(Problem to work on): Search the entries for the word "computer". Copy every line that holds it.

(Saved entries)
/---

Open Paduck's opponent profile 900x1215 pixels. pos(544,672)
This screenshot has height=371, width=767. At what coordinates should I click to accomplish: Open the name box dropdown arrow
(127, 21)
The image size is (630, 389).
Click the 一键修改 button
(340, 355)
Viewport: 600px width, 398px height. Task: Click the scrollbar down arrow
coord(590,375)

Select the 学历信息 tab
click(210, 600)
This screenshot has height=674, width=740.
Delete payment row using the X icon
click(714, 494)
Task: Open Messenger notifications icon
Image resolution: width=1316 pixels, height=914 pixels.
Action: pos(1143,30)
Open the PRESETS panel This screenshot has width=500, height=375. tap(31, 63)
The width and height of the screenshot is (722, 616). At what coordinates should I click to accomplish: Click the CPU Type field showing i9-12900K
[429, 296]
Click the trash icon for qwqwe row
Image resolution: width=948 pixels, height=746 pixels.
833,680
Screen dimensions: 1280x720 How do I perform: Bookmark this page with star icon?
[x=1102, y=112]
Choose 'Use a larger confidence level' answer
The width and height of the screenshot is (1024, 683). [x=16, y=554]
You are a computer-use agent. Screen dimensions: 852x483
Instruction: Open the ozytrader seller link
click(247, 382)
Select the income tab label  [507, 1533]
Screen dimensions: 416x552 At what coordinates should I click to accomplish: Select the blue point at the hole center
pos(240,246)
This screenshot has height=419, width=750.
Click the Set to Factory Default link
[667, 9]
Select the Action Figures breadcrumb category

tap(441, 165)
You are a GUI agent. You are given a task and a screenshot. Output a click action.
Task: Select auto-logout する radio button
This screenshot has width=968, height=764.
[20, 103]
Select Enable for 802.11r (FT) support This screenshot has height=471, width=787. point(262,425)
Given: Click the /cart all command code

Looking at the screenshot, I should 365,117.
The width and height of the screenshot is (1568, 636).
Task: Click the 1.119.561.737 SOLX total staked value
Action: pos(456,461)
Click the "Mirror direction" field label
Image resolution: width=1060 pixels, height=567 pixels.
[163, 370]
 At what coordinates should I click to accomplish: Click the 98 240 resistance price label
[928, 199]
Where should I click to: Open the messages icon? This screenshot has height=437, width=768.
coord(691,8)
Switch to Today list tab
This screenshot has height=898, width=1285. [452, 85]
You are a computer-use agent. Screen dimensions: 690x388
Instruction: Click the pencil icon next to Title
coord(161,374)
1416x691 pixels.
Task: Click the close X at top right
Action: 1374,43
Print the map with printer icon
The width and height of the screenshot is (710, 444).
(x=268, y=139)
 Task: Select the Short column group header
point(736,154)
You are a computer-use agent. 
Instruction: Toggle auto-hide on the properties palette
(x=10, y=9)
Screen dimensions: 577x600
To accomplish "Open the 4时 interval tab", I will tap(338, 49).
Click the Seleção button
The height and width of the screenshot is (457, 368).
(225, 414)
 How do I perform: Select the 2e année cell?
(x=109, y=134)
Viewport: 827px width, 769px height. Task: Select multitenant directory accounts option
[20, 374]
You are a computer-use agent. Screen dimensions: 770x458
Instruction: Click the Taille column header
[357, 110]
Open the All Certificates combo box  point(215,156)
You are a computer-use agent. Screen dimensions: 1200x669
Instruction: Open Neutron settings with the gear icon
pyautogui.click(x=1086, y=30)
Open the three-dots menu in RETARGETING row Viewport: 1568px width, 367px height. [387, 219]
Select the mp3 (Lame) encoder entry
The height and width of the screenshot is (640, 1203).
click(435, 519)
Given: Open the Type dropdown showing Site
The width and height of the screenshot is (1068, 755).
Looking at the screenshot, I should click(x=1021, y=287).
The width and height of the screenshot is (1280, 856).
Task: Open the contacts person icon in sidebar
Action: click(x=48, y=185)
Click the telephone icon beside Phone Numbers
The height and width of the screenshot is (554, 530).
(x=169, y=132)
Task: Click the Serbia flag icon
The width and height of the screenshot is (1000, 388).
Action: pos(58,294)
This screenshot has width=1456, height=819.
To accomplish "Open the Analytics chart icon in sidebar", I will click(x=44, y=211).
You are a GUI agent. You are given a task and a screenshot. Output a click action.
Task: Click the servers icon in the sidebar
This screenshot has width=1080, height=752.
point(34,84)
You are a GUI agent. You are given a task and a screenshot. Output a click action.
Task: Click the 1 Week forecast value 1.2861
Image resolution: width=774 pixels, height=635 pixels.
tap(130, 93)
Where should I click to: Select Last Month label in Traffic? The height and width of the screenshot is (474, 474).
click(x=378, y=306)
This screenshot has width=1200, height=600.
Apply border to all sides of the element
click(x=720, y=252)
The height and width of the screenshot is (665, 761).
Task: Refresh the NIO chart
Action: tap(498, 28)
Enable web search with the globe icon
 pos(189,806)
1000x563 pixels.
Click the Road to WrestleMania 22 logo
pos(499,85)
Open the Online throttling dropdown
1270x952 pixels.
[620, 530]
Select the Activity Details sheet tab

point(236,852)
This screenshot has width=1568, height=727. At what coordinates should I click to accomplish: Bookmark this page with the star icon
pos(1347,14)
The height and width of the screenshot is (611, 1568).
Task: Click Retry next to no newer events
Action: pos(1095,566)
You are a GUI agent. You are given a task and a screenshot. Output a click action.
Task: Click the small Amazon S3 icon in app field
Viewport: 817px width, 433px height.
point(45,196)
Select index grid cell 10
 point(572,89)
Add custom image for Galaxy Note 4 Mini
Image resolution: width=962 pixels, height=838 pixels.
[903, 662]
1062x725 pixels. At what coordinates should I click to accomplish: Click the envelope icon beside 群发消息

\---

(Written solution):
You are a computer-use agent. Screen dimensions: 852x483
You are a computer-use agent. Screen dimensions: 690x388
You are a computer-use agent. 
You are a computer-use agent. Screen dimensions: 770x458
You are a computer-use agent. Screen dimensions: 1200x669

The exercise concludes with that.